HSI’s expert delegation will be attending the meeting in Slovenia and is able to provide regular updates and commentary. Top priorities include:

  • Urging whale-friendly member nations to press for stronger protection for whales, and firmly opposing strategies to undermine the commercial whaling moratorium, such as continuing calls to establish a new category of commercial whaling known as ‘small type coastal whaling’;
  • Urging IWC Commissioners to strongly criticize Japan for its continued ‘scientific’ whaling, in light of the International Court of Justice’s March 2014 judgment that Japan’s previous Antarctic whaling did not qualify as scientific research;
  • Encouraging strong support to reach the three-quarter voting majority needed to create a South Atlantic Whale Sanctuary;
  • Asking member nations to support a Resolution on Cetaceans and Ecosystem services that notes the increasing research showing that far from eating all the fish, as Japan and other countries have claimed, whales actually enhance ecosystem productivity and help regulate carbon dioxide in the atmosphere;
  • Encouraging IWC members to establish a new work stream to address the causes of bycatch (the incidental capture of animals in fishing equipment, which kills an estimated 300,000 whales, dolphins and porpoises annually);
  • Encouraging IWC members to establish and fund a global network of experts trained to rescue stranded whales, dolphins and porpoises, plus collate data to better inform our understanding of these tragic events;
  • Supporting the IWC to progress its Animal Welfare Action Plan, agreed in 2014, that seeks to assess threats from ship strikes, noise pollution, and poorly managed whale watching, amongst others, and provide management advice to tackle these problems.

List of tasks:
1. List the threats that the passage on HSI's priorities for the IWC meeting names as targets of the Animal Welfare Action Plan.
2. Continue the passage on HSI's priorities for the IWC meeting from its final sentence.
The lines after this point come from a separate source and have no connection to the passage on HSI's priorities for the IWC meeting.

Information:
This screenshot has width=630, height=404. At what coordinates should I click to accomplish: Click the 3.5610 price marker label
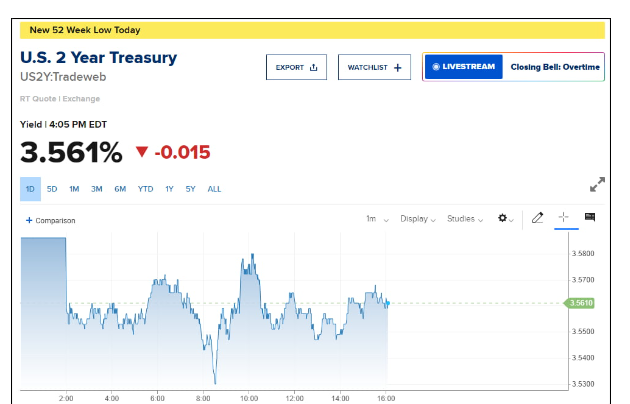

---

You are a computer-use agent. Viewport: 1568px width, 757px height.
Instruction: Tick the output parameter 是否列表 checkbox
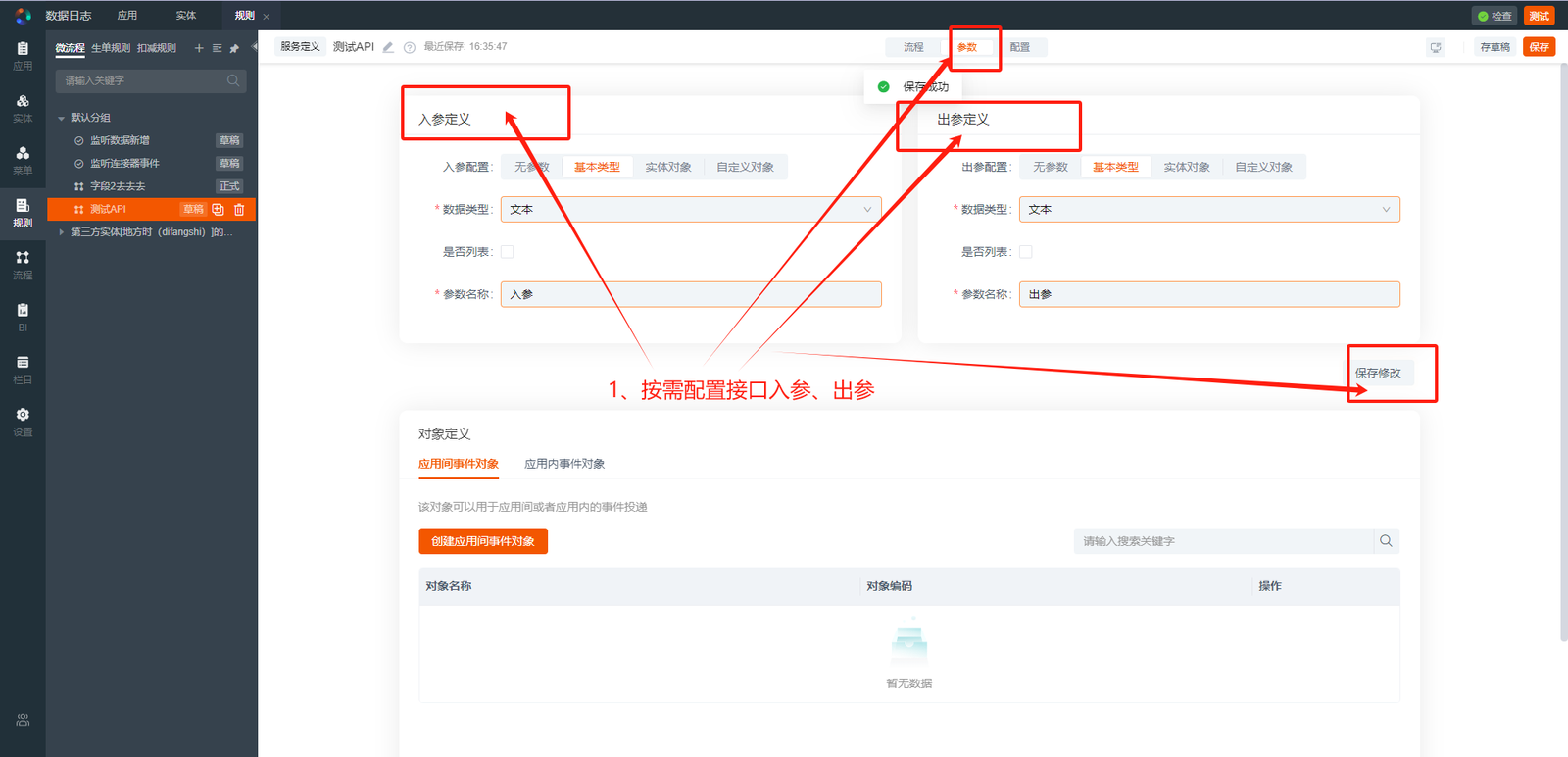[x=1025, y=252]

Your written answers:
1. Ship strikes, noise pollution, poorly managed whale watching

2.
HSI has the following experts available to comment on the proceedings in Slovenia.

  • Kitty Block, J.D., HSI vice president, is the head of HSI’s delegation to the IWC. An expert on legal issues involving the treaty and its implementation, she has been participating in IWC meetings since the late 1990s.
  • Mark Peter Simmonds, OBE is HSI’s senior marine scientist. An environmental scientist and marine biologist, he has served for 20 years on the IWC Scientific Committee. His main field of scientific endeavor concerns investigating and addressing human threats to marine mammals. He has published widely in the scientific literature on issues including chemical and noise pollution, climate change and whale and dolphin biology and also authored/edited several books.
  • Claire Bass is executive director of HSI/United Kingdom. She has attended IWC meetings for more than 10 years, including as part of the UK’s delegation, and specializes in the welfare concerns around whaling and other human threats in the oceans.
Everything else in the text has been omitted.